Inflation and higher rates are squeezing households, with essential prices rising faster than headline CPI.
The outlook is being pressured by rising interest rates, weak consumer and business confidence, stalled housing investment and a prolonged cost-of-living squeeze.
The report said that consumer spending is weakening as households adjust budgets, while business investment remains subdued outside data centre construction.
Deloitte reported, citing the June 2026 edition of Outlook, that headline consumer price index (CPI) may stay above 4 per cent for the rest of the calendar year, with underlying inflation edging higher as the oil shock moves through supply chains, peaking in early 2027 and returning to target in 2028.

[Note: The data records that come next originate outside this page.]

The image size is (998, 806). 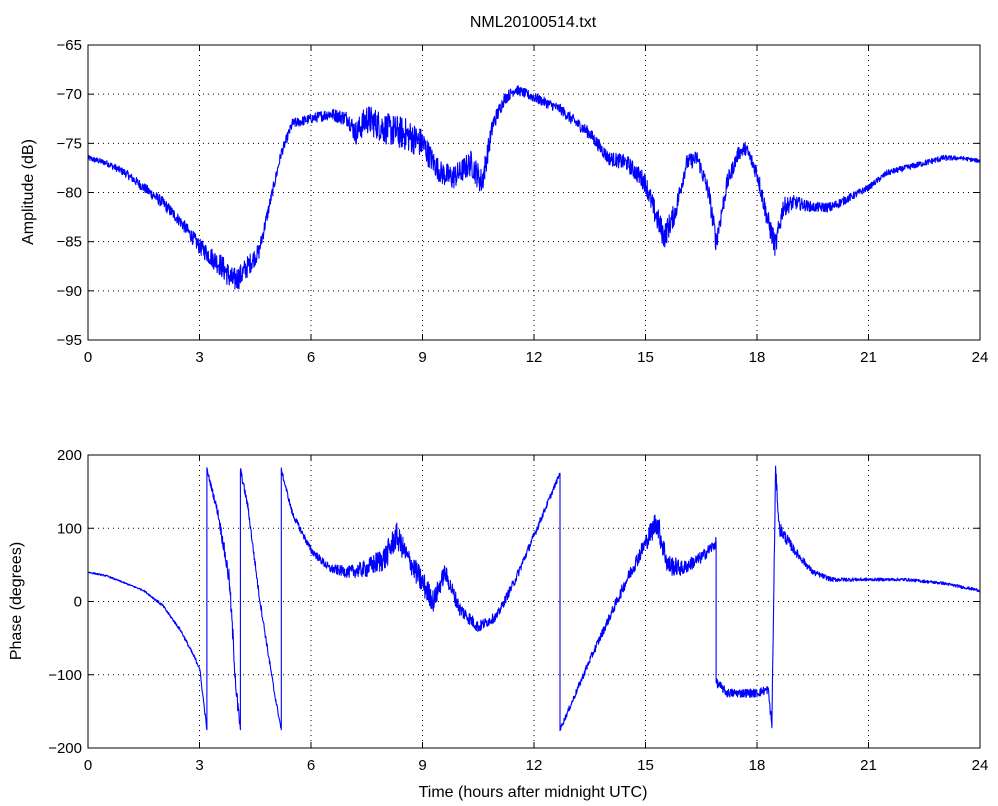 I want to click on amplitude-y-axis-label: Amplitude (dB), so click(x=28, y=192).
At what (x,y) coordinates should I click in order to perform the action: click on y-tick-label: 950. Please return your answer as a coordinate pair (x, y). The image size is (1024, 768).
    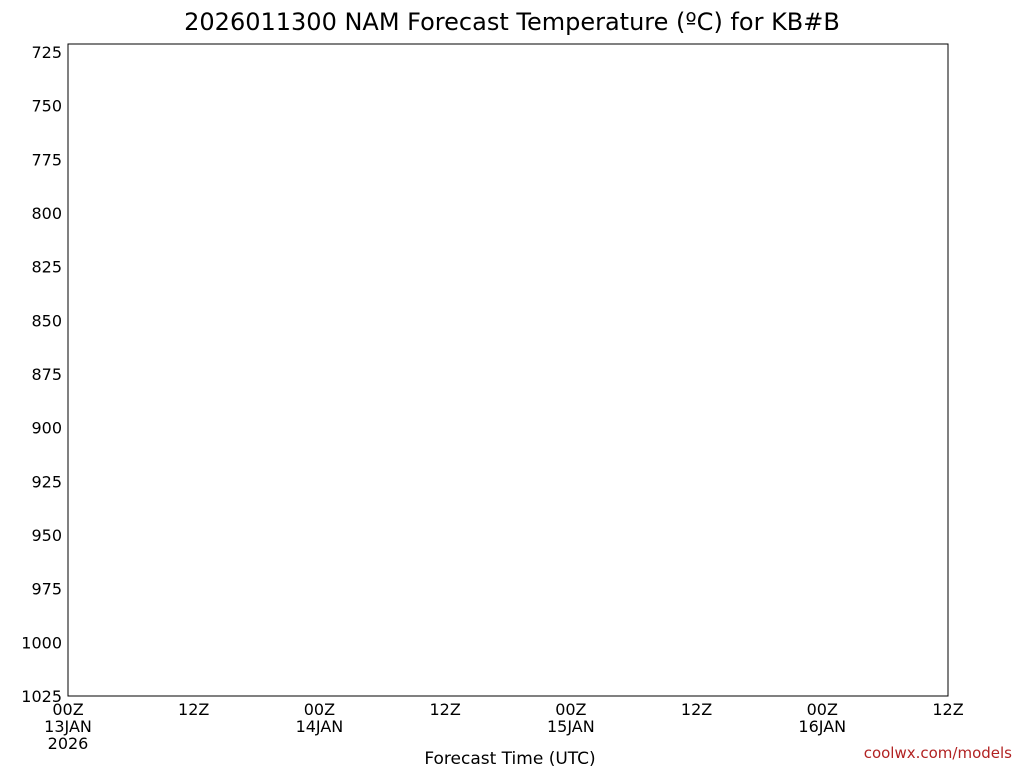
    Looking at the image, I should click on (46, 536).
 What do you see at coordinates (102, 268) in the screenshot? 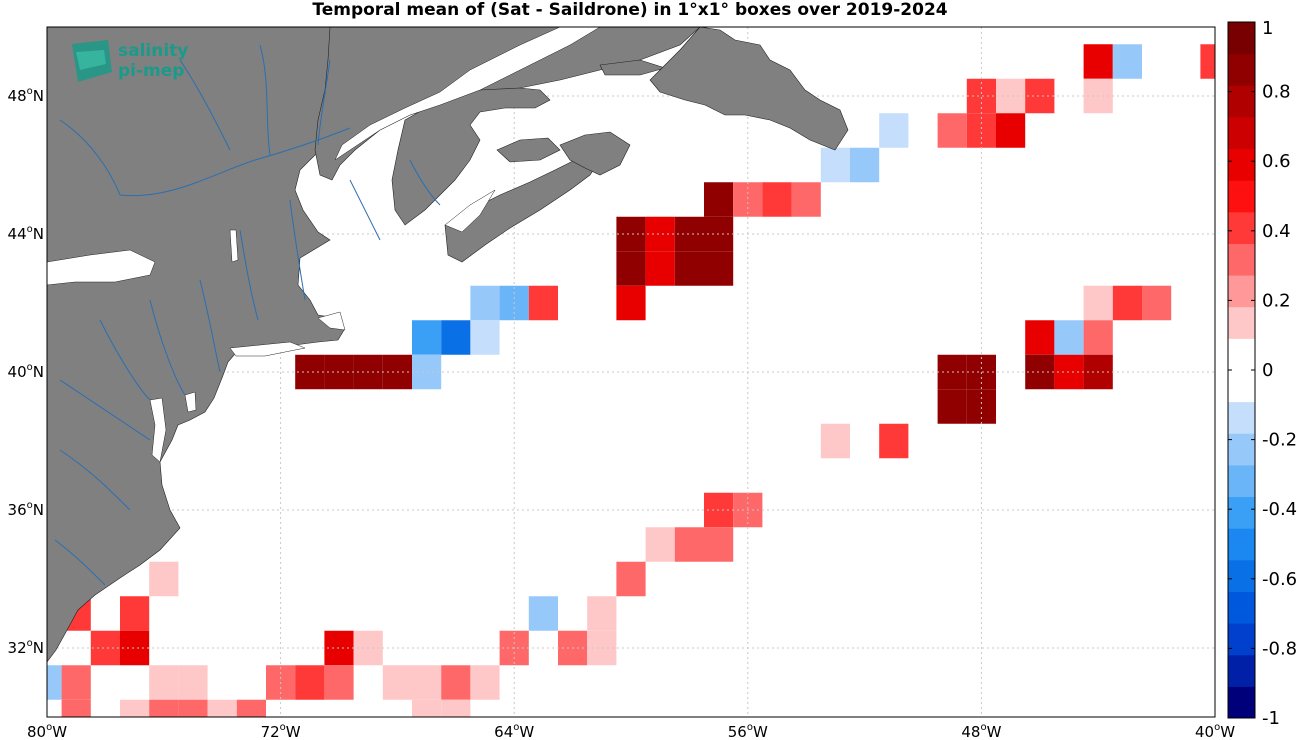
I see `lake-ontario` at bounding box center [102, 268].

The report also forecasts a 25-basis-point interest rate rise in August, followed by a 12-month pause before the Reserve Bank of Australia (RBA) eases policy late next year as inflation normalises. Deloitte Access Economics expects unemployment to average 4.9 per cent in 2026-27 and peak at 5 per cent across 2027-28.
Stephen Smith, partner and report author, Deloitte Access Economics said: “Australia’s growth outlook has deteriorated over the past six months. The economy is still expanding, but growth has slowed and the outlook has become more fragile.” Deloitte Access Economics now expects growth of 2.2 per cent in 2025-26, 1.3 per cent in 2026-27 and 1.9 per cent in 2027-28, down from earlier forecasts of 2.4 per cent, 1.9 per cent and 2.0 per cent, respectively.
Although oil prices have retreated to levels close to those seen before the Strait of Hormuz closure, the report said Australia is unlikely to gain momentum until households and businesses are more confident to spend and invest. For fashion retail and sourcing supply chains, the near-term signal is continued caution around Australian demand.